Records contained in a dataset -
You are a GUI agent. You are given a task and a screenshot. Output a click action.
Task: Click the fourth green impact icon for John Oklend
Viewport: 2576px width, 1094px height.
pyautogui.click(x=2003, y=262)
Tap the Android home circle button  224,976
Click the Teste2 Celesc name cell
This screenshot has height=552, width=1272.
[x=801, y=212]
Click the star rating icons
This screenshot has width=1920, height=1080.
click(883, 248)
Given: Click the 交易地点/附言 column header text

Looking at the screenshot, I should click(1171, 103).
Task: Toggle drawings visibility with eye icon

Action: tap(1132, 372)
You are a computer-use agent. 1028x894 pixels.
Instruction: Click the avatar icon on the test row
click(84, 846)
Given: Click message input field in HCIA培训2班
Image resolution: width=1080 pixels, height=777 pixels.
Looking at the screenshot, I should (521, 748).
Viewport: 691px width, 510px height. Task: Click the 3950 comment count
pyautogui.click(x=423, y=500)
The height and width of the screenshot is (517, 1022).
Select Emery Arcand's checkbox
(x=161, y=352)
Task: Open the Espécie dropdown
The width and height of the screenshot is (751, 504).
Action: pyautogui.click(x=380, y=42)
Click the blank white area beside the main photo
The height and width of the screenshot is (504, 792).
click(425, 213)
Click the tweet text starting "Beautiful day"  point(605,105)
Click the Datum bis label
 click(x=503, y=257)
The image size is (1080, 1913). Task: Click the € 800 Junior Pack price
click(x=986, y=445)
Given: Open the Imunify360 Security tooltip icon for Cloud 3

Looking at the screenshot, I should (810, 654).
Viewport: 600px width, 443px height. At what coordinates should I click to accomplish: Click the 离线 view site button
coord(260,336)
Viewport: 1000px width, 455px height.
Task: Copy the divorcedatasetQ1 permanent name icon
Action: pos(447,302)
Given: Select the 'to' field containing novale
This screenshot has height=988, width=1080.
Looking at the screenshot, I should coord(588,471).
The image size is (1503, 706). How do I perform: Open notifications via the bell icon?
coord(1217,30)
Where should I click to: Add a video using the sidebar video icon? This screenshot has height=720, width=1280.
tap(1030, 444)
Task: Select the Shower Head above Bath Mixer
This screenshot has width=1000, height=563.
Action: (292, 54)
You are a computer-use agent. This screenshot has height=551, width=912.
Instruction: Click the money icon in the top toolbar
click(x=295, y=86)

Aim of the task -
Above are the entries; return each one exactly.

Answer to the exercise -
You are a GUI agent. You are given a task and a screenshot. Output a click action.
Task: Click the fourth green impact icon for John Oklend
Viewport: 2576px width, 1094px height.
pyautogui.click(x=2003, y=262)
Tap the Android home circle button  224,976
Click the Teste2 Celesc name cell
This screenshot has height=552, width=1272.
[x=801, y=212]
Click the star rating icons
This screenshot has width=1920, height=1080.
click(883, 248)
Given: Click the 交易地点/附言 column header text

Looking at the screenshot, I should click(1171, 103).
Task: Toggle drawings visibility with eye icon

Action: tap(1132, 372)
You are a computer-use agent. 1028x894 pixels.
Instruction: Click the avatar icon on the test row
click(84, 846)
Given: Click message input field in HCIA培训2班
Image resolution: width=1080 pixels, height=777 pixels.
Looking at the screenshot, I should (521, 748).
Viewport: 691px width, 510px height. Task: Click the 3950 comment count
pyautogui.click(x=423, y=500)
The height and width of the screenshot is (517, 1022).
Select Emery Arcand's checkbox
(x=161, y=352)
Task: Open the Espécie dropdown
The width and height of the screenshot is (751, 504).
Action: pyautogui.click(x=380, y=42)
Click the blank white area beside the main photo
The height and width of the screenshot is (504, 792).
click(425, 213)
Click the tweet text starting "Beautiful day"  point(605,105)
Click the Datum bis label
 click(x=503, y=257)
The image size is (1080, 1913). Task: Click the € 800 Junior Pack price
click(x=986, y=445)
Given: Open the Imunify360 Security tooltip icon for Cloud 3

Looking at the screenshot, I should (810, 654).
Viewport: 600px width, 443px height. At what coordinates should I click to accomplish: Click the 离线 view site button
coord(260,336)
Viewport: 1000px width, 455px height.
Task: Copy the divorcedatasetQ1 permanent name icon
Action: pos(447,302)
Given: Select the 'to' field containing novale
This screenshot has height=988, width=1080.
Looking at the screenshot, I should coord(588,471).
The image size is (1503, 706). How do I perform: Open notifications via the bell icon?
coord(1217,30)
Where should I click to: Add a video using the sidebar video icon? This screenshot has height=720, width=1280.
tap(1030, 444)
Task: Select the Shower Head above Bath Mixer
This screenshot has width=1000, height=563.
Action: (292, 54)
You are a computer-use agent. This screenshot has height=551, width=912.
Instruction: Click the money icon in the top toolbar
click(x=295, y=86)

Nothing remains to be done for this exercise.